This pattern of code is copy+pasted in three functions.  Please add macros and/or
helpers to consolidate things.  These should also be uint32_t, not 64.

It's a bit evil, but one approach would be to add a macro to iterate over all
PMU counters.  Eating the VM-Exit for the CPUID to get X86_FEATURE_PERF_CTR_EXT_CORE
each time is unfortunate, but I doubt/hope it's not problematic in practice.  If
the cost is meaningful, we could figure out a way to cache the info, e.g. something
awful like this might work:

	/* Note, this relies on guest state being recreated between each test. */
	static int has_perfctr_core = -1;

	if (has_perfctr_core == -1)
		has_perfctr_core = this_cpu_has(X86_FEATURE_PERFCTR_CORE);

	if (has_perfctr_core) {

static bool get_pmu_counter_msrs(int idx, uint32_t *eventsel, uint32_t *pmc)

+ + + + + + +

TASKS FOR THIS EXERCISE:
• a. According to the code review comment, in how many functions has the pattern of code been copied and pasted?
• b. From the code review comment, reproduce the part that opens with the words containing "if (has_perfctr_core == -1)" and closes with "uint32_t *eventsel, uint32_t *pmc)".

RECORDED DATA:
+ + + + + + +

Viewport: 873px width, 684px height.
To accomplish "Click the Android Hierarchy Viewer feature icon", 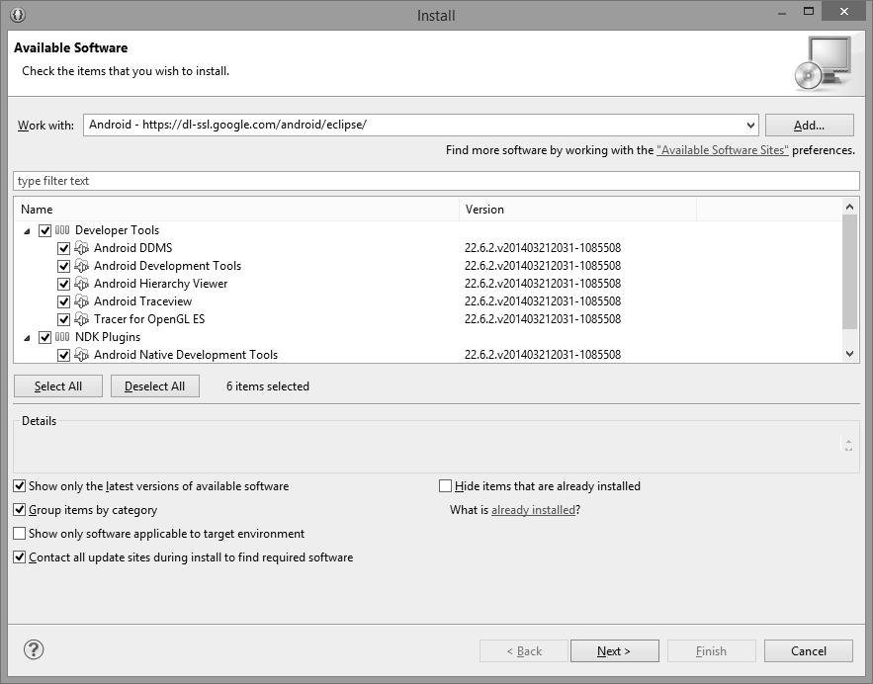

+ + + + + + +

PROBLEM SOLUTIONS:
• a. Three functions.

• b.
if (has_perfctr_core == -1)
		has_perfctr_core = this_cpu_has(X86_FEATURE_PERFCTR_CORE);

	if (has_perfctr_core) {

static bool get_pmu_counter_msrs(int idx, uint32_t *eventsel, uint32_t *pmc)